The New York Times is disturbed that the blue-collar folks of Pennsylvania haven't swallowed Obama-care. Reporter Abby Goodnough blames conservative ad campaigns for convincing gullible citizens while suggesting the facts are on the side of Obama-care supporters, while opponents harbor "resentments and dark predictions." From the front of Thursday's National section, "Opinion of Health Care Law Reflects Ad Spending":
Erika Losse is precisely the kind of person President Obama’s signature health care law is intended to help. She has no health insurance. She relies on her mother to buy her a yearly checkup as a Christmas gift, and she pays out of her own pocket for the rest of her medical care, including $1,250 for a recent ultrasound.
But Ms. Losse, 33, a part-time worker at a bagel shop, is no fan of the law, which will require millions of uninsured Americans like herself to get health coverage by 2014. Never mind that Ms. Losse, who makes less than $35,000 a year, would probably qualify for subsidized insurance under the law.
“I’m positive I can’t afford it,” she said.
A Supreme Court ruling on the constitutionality of the health care law is expected any day now, but even if the Obama administration wins in the nation’s highest court, most evidence suggests it has lost miserably in the court of public opinion. National polls have consistently found the health care law has far more enemies than friends, including a recent New York Times/CBS News poll that found more than two-thirds of Americans hope the court will overturn some or all of it.
Instead of considering that Americans might be rejecting still more federal intrusion into health care, Goodnough points the finger at conservative ad campaigns, including money spent by the paper's favorite enemy Karl Rove.

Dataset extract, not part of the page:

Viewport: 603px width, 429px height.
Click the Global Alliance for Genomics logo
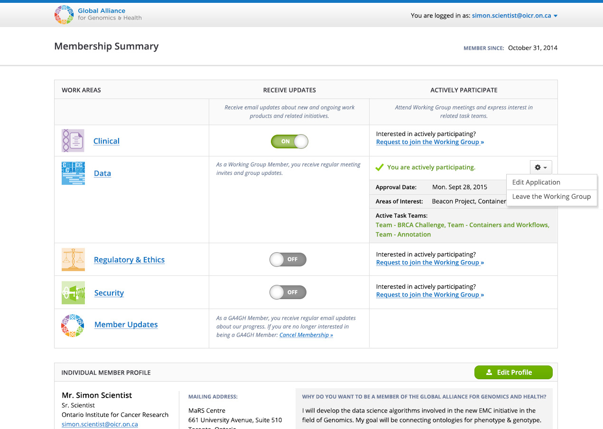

That success may stem in large part from more than $200 million in advertising spending by an array of conservative groups, from the U.S. Chamber of Commerce ($27 million) to Karl Rove’s Crossroads GPS ($18 million), which includes the billionaire Sheldon Adelson among its donors, and the American Action Network ($9 million), founded by Fred V. Malek, an investor and prominent Republican fund-raiser.
In all, about $235 million has been spent on ads attacking the law since its passage in March 2010, according to a recent survey by Kantar Media’s Campaign Media Analysis Group. Only $69 million has been spent on advertising supporting it. Just $700,000 of that comes from the Obama campaign, and none of its ads mentioning the law are currently being broadcast, said Elizabeth Wilner, vice president of the Campaign Media Analysis Group. “It explains, in a nutshell, why polling shows attitudes about the law to be at best mixed,” she said.
Here in the suburbs of Philadelphia, which, according to the Campaign Media Analysis Group, is one of the top five media markets for ad spending against the health care law, it is apparent how such messaging is playing out. (The other top markets are Orlando, Fla.; Tampa, Fla.; Pittsburgh; and Denver, all in swing states.) In interviews with about two dozen residents who were mostly opposed to the law, certain worries, resentments and dark predictions about it came up time and again.
Nearly everyone said the nation could not afford the law’s goal of insuring about 30 million Americans, mostly through a vast expansion of the Medicaid program and federal subsidies to help others who cannot afford to buy coverage on their own. A striking number of people also said the law would limit patient choices and lead to rationing of care -- a fear that has been stoked by conservative lawmakers, talk-radio hosts and commentators on networks like Fox, in addition to the political action committees that have run ads attacking the law.
[Businessman Richard] Tems also offered grim predictions about what might transpire under the law -- citing, for example, the death in 2009 of the actress Natasha Richardson, who suffered a brain injury while skiing in Canada. Repeating what some conservative commentators have said, he theorized that Ms. Richardson died because she did not have fast access to the care she needed under Canada’s government-run health care system.
Goodnough injected Obama-care talking points and concluded with one of the few supporters of the law accusing opponents of willful ignorance.
[Cindy McMahon and Debbie Zimmerman] would probably qualify for subsidized insurance under the law, but since the subsidies would come in the form of tax credits, Ms. Zimmerman said they would be cold comfort. “Even if they gave you tax credits,” she said, “you couldn’t get that until April. What are you going to do the rest of the year?”
(In fact, people who qualify for the credits would not have to wait until filing their taxes to receive them under the law.)
Mr. Schiff’s wife, Sandy -- like him a retiree and registered Democrat who thinks the law does not go far enough -- said she thought many Americans were not interested in figuring out how it would work.
“A lot of people say, ‘Don’t confuse me with the facts,’ “ Ms. Schiff said. “It’s an emotional issue.”